======== Record set

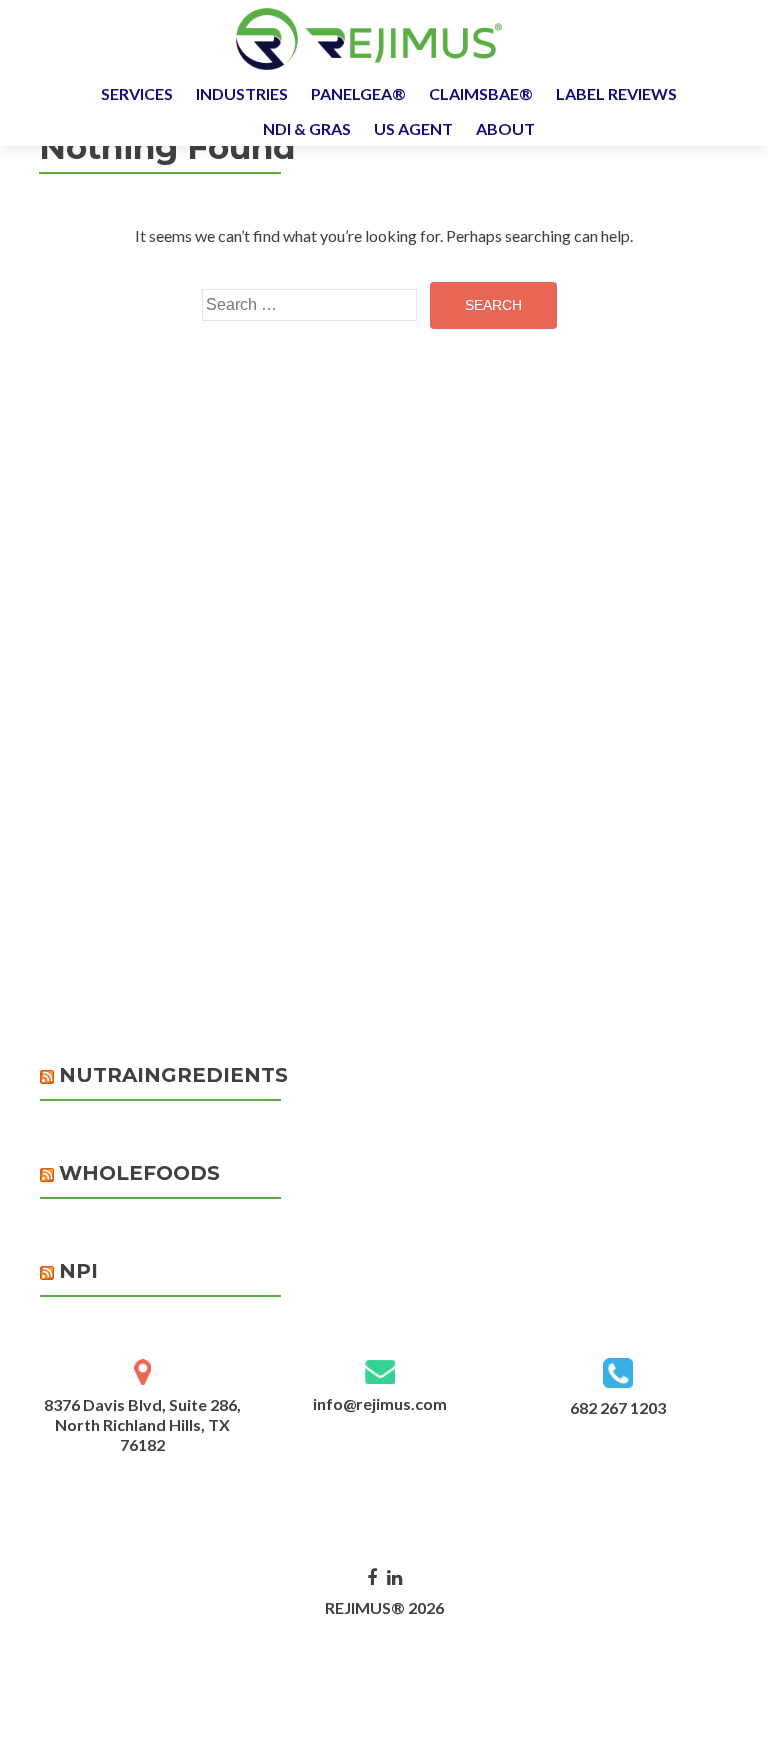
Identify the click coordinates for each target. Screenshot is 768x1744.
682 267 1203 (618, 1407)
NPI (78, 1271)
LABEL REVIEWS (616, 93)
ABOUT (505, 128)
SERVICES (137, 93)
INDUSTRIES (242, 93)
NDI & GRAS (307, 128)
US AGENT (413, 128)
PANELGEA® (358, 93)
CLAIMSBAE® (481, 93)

================
======== Record set

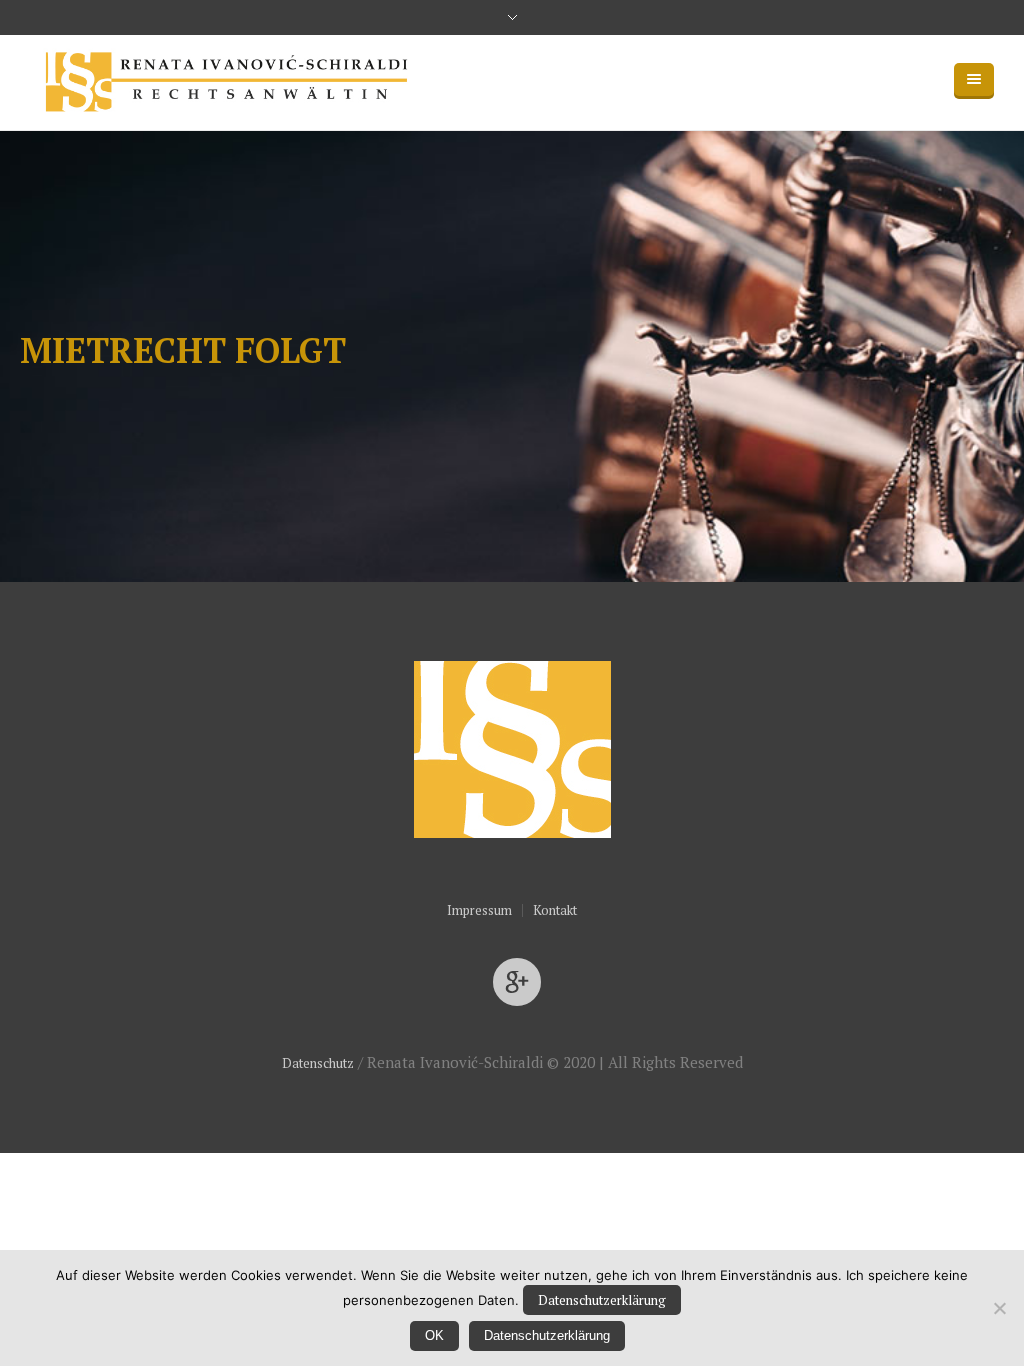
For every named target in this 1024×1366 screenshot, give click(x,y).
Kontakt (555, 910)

================

> _Brief_
Search the material above for the word "target", then copy each line that holds it.

> _Answer box_
Identify the click coordinates for each target. Screenshot is 768x1744.
For every named target in this 1024×1366 screenshot, give click(x,y).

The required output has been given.